Still, a few Australians, Mark Taylor and David Boon among them, visited the Sri Lankan dressing room at game's end ''for a beer or two''. It was a goodwill gesture that wasn't returned by Sri Lanka's combative captain Arjuna Ranatunga, who directed his players not to shake hands with the Australians after the subsequent one-day series.
One of the central figures in the drama, Hair, who is no longer involved in cricket and works as the manager of the St George branch of the Police Citizens Youth Clubs in Sydney, said he had no desire to discuss the issue when contacted by Fairfax Media.
Dunne can still remember the game ''like it was yesterday''. He had been looking forward to officiating in a marquee fixture, such as the Boxing Day Test, but never imagined how significant the game would be. ''The whole world remembers,'' he says.
While the Sri Lankans had suspicions Hair would call Muralidaran for chucking, Dunne was not expecting it.
''I didn't know he was going to do it and I hope it wasn't predetermined,'' he says.
Even when Hair stretched his right arm out, Dunne thought it was for nothing more sinister than overstepping the crease.
''I can assure you that was exactly what I thought initially until Darrell came over and said it wasn't a foot fault,'' Dunne says. ''That's when the penny dropped. It came out of the blue. It became electric after that.''
Dunne suddenly had a moral dilemma to face - and little time to make up his mind. ''Do I just blindly support Darrell or do I do what I believe? We'd had an [International Cricket Council] meeting earlier in the year in the UK and throwing had been a topic that was discussed and the ICC instruction was that if you felt a guy threw, that you should call it.
''That's what Darrell thought and that's what Darrell did. I wasn't so emphatic. I believe, and still believe, that it's almost impossible to categorically with the naked eye see that a guy is throwing.
''I believed that I couldn't categorically say that he threw, so I wasn't going to call him. I honestly don't know if he throws or not, and I'm talking from my eye in the middle.''
Dunne's reluctance to follow Hair's example created tension in the umpires' dressing room.
''We were probably a little cool with each other for the remainder of the Test, not recently though,'' Dunne says. ''We saw each other several times after that. I certainly accepted his decision and never been critical of his decision. He did as he saw and I hope he respects the fact I did as I saw.''
Not that Dunne did not have suspicions over the legality of Muralidaran's action - he reported the Sri Lankan on ''two or three'' occasions after the Melbourne Test.

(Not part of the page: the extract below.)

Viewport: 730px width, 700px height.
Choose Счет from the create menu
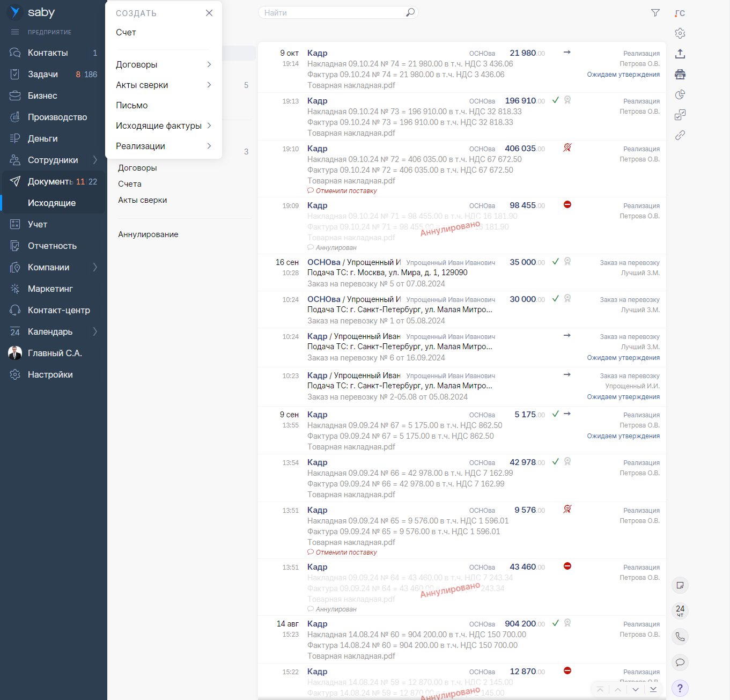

''The laws changed and in my opinion it became a farce,'' Dunne says. ''The law change said if you suspect the guy's action you then should report him, and a lot of people didn't do that. We did initially and the end result was basically the ICC did nothing about it. In the end you said 'what the hell was the point writing a long report to the guy if nothing happened'?''
Dunne officiated in another 36 games involving Muralidaran but never discussed the events of that game with the spin wizard.
''I don't really feel I have any duty to discuss that with the player and I certainly wasn't prepared to discuss something my partner had done,'' he says. ''That's just taboo, that's the way it operated.''
Hathurusinghe has crossed paths with Hair in NSW, and says there is no bad blood - ''It's all healed'' - and Muralidaran recently said he had forgiven the umpire.
In Australia for the Melbourne Renegades while his compatriots prepare for the Boxing Day Test, Muralidaran says he just wants to forget the whole episode.